■ To do:
Look for the word "Given" in the entries below, then copy every line that has it.
==== Extracted entries ====
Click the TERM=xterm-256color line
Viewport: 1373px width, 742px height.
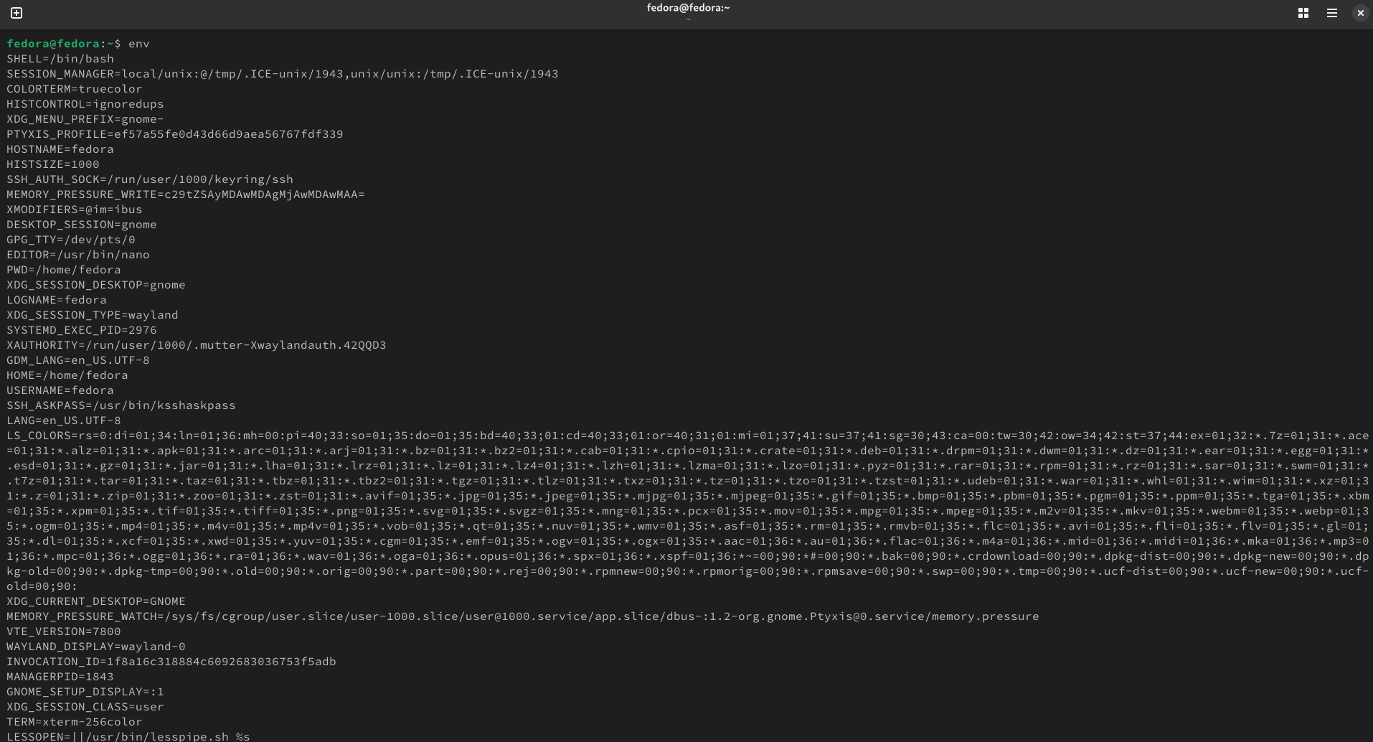[x=74, y=722]
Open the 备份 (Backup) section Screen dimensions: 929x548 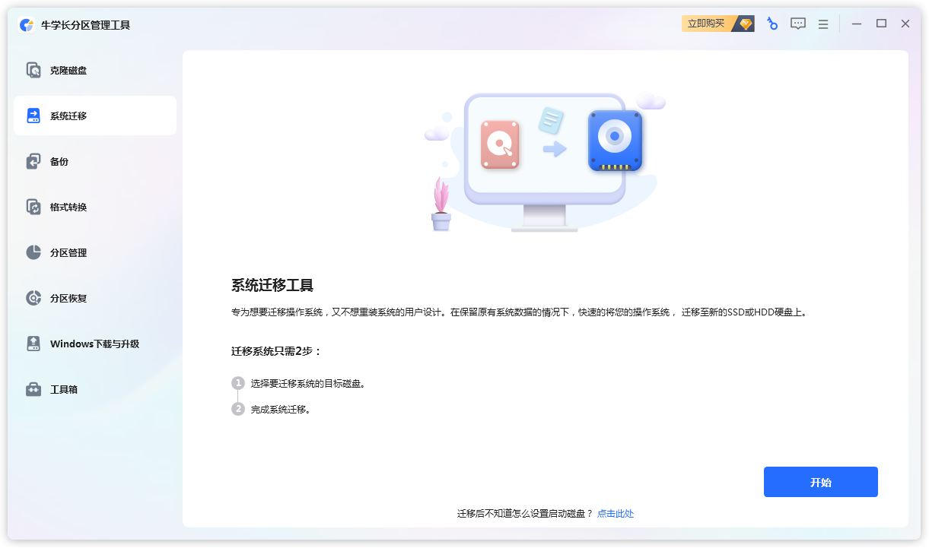click(x=59, y=162)
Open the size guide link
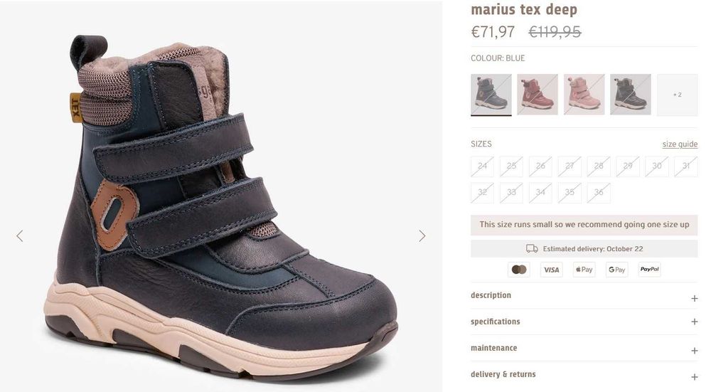The image size is (711, 392). pyautogui.click(x=680, y=144)
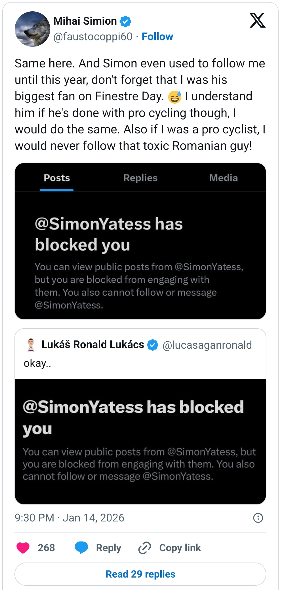282x590 pixels.
Task: Click verified badge next to Lukáš Ronald Lukács
Action: 153,345
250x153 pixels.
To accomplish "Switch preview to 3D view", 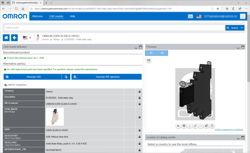I will pyautogui.click(x=151, y=53).
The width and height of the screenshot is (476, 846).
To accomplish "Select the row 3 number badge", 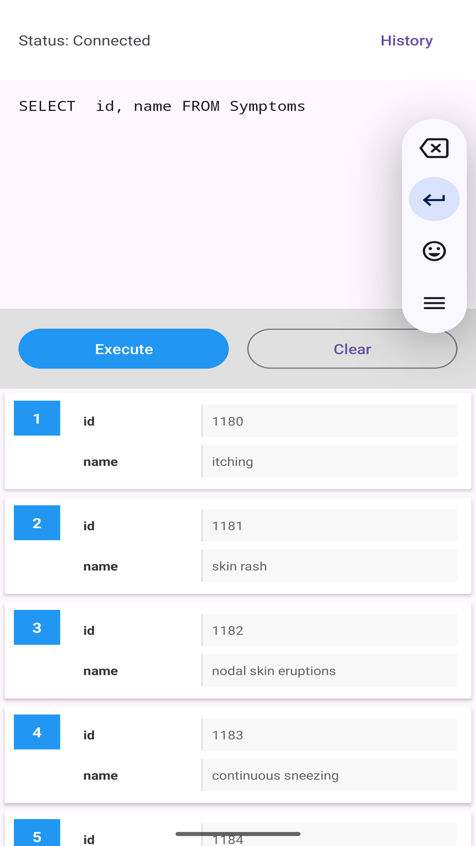I will (x=37, y=627).
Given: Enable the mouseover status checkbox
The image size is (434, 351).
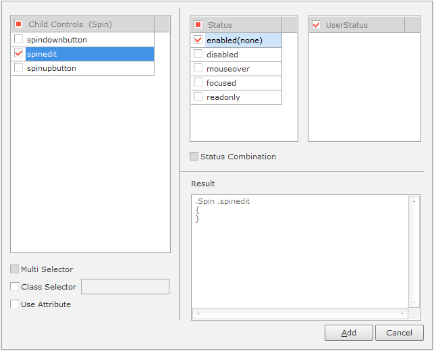Looking at the screenshot, I should point(198,68).
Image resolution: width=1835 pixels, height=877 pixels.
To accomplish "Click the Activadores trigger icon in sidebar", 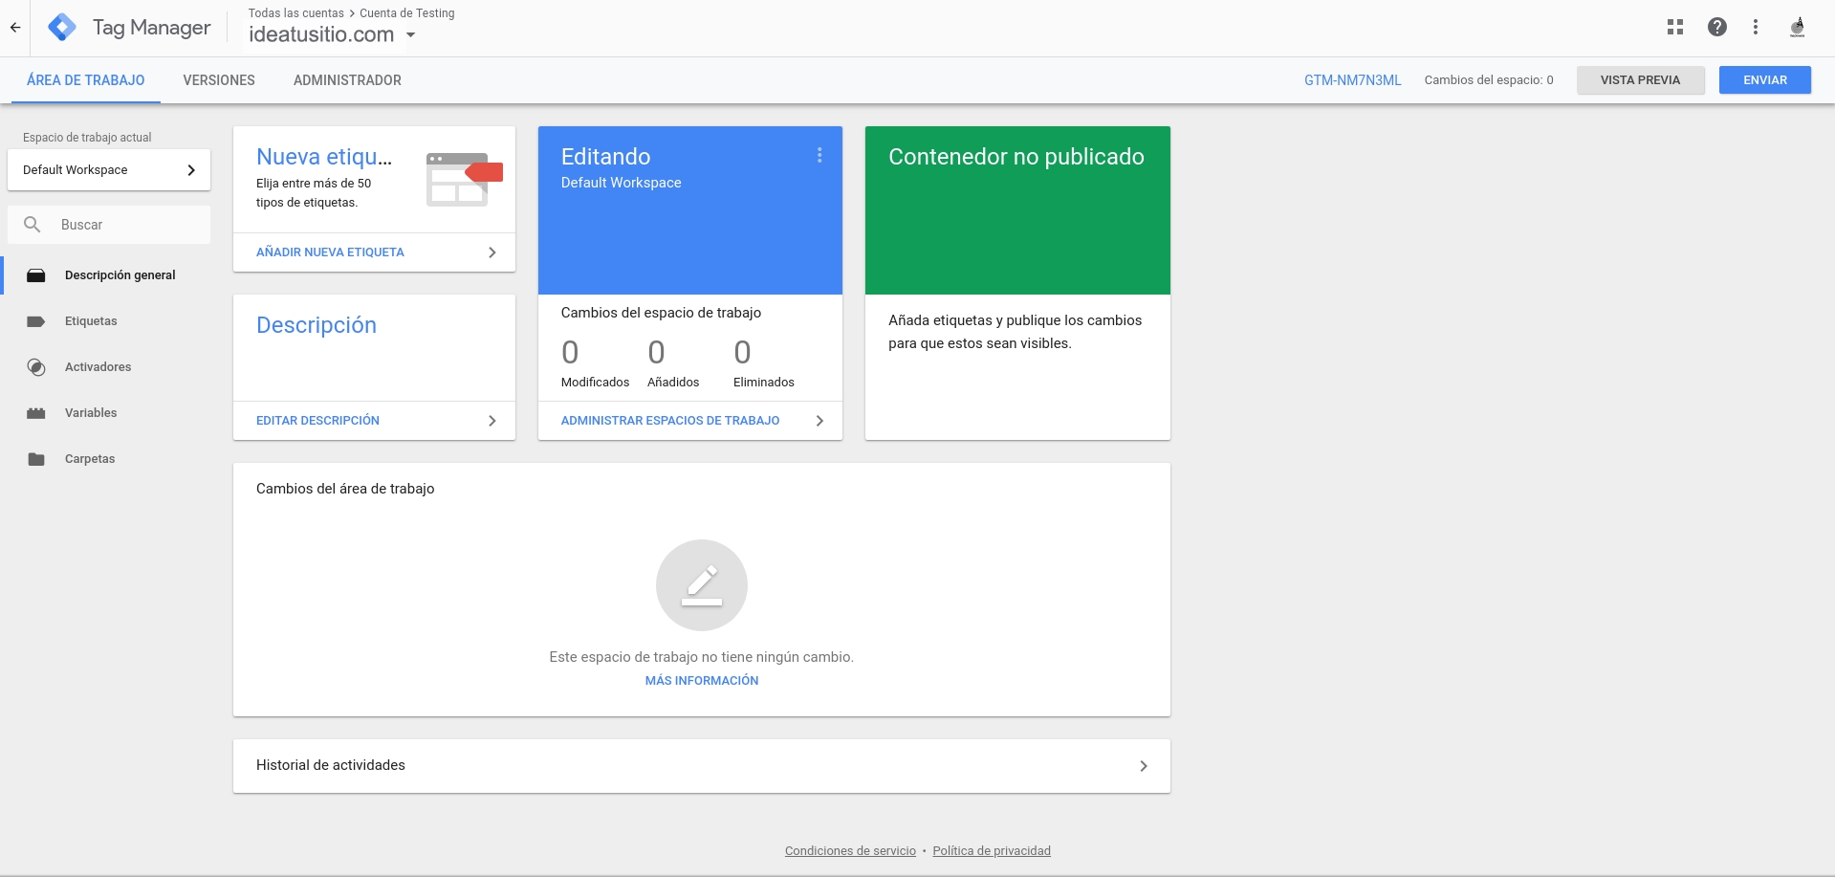I will pyautogui.click(x=36, y=367).
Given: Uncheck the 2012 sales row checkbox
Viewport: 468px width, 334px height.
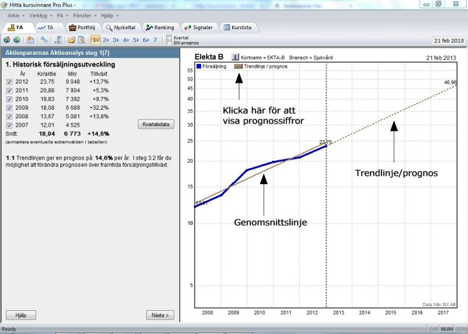Looking at the screenshot, I should click(9, 82).
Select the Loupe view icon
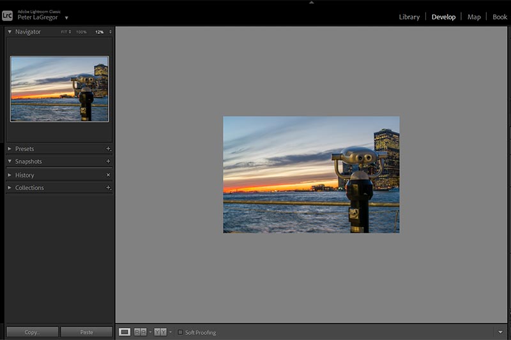511x340 pixels. tap(125, 332)
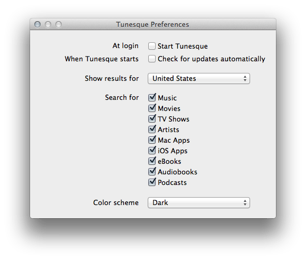Uncheck the Movies search option
The width and height of the screenshot is (306, 260).
[x=152, y=108]
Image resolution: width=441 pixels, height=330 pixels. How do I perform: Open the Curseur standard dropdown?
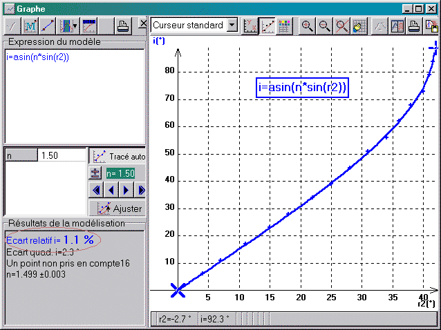click(x=232, y=26)
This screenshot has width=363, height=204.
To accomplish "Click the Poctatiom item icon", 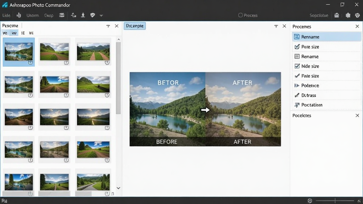I will coord(297,105).
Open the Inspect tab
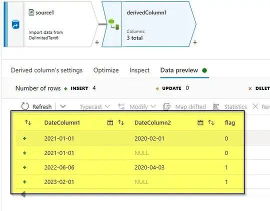The width and height of the screenshot is (270, 211). (x=140, y=71)
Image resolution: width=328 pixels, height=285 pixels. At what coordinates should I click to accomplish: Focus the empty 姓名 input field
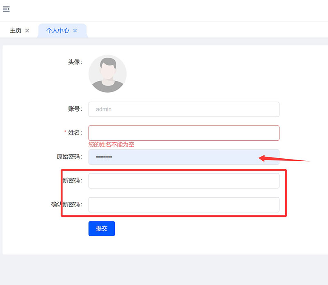click(x=184, y=133)
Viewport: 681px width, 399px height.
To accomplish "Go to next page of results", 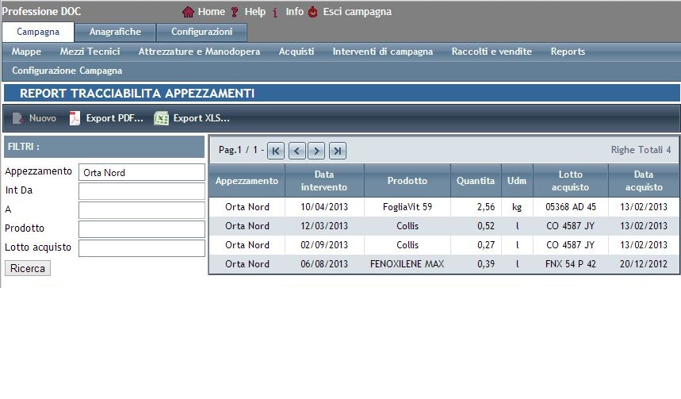I will 316,151.
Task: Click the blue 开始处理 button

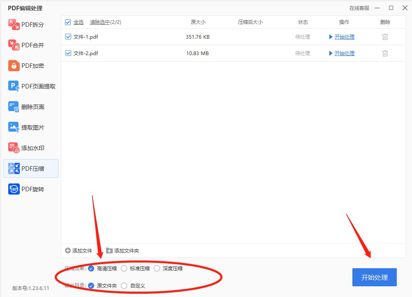Action: tap(374, 277)
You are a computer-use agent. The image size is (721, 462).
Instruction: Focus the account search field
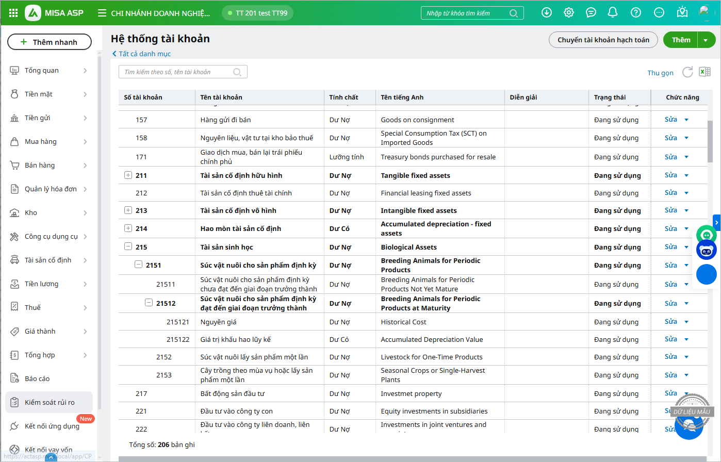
====
■ Solution for this task:
Given: Enable the mouseover status checkbox
Given: Uncheck the 2012 sales row checkbox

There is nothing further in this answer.